Given exercise> Render the lines of the material from the line with "Given: Open iTunes from the Dock" to the line with "Image resolution: width=777" as a JSON list of strings, one string per line, with blank lines left out. Leave the pictures out of your answer.

Task input>

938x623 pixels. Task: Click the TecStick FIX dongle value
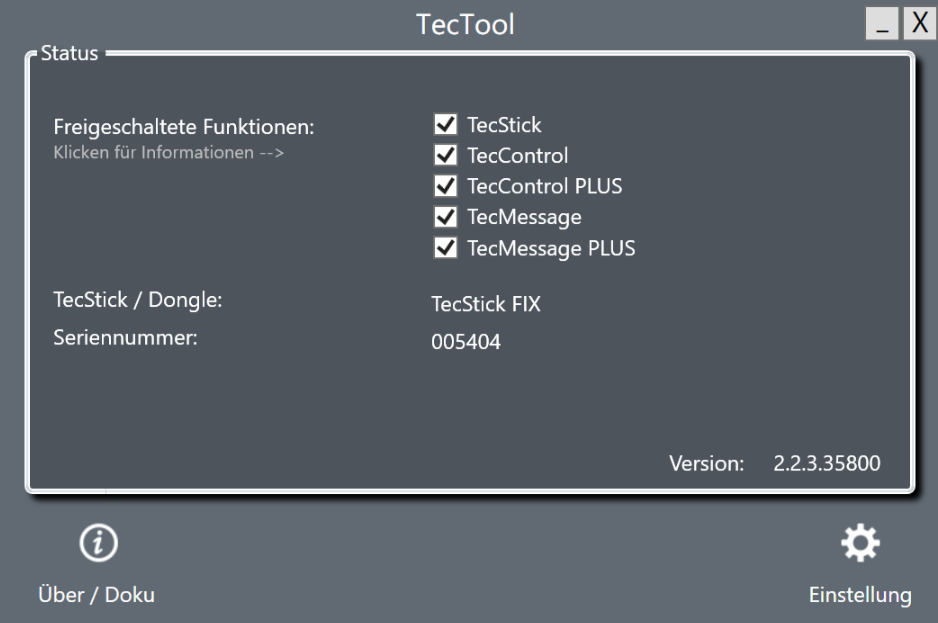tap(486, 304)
* * *
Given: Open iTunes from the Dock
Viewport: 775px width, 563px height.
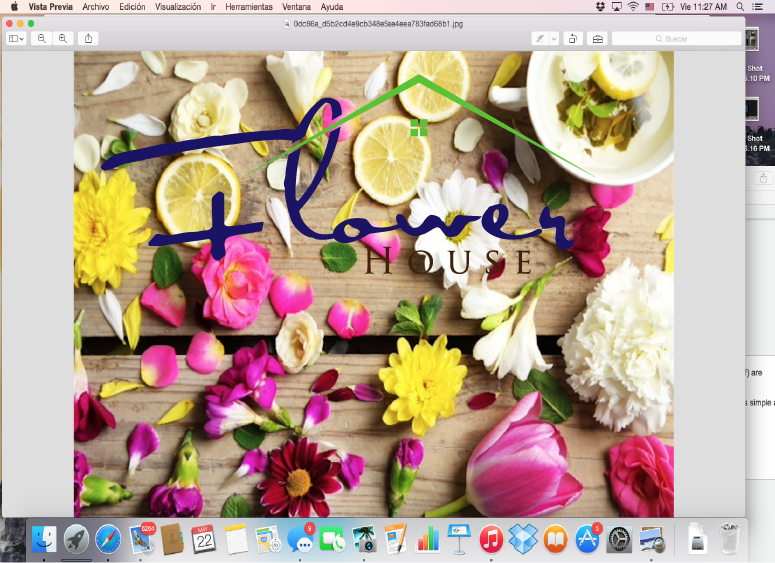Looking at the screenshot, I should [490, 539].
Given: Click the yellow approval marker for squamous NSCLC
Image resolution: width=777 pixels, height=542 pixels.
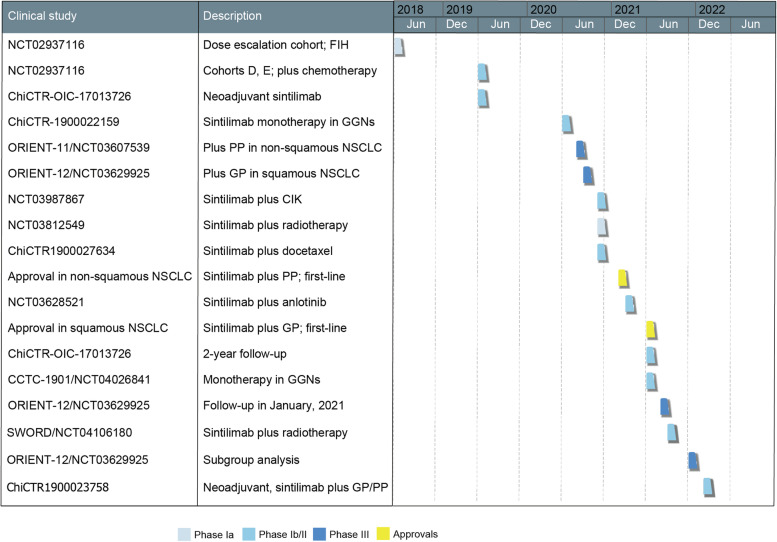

Solution for this problem>
[
  "Given: Open iTunes from the Dock",
  "Viewport: 775px width, 563px height.",
  "Looking at the screenshot, I should [490, 539].",
  "Given: Click the yellow approval marker for squamous NSCLC",
  "Image resolution: width=777 pixels, height=542 pixels."
]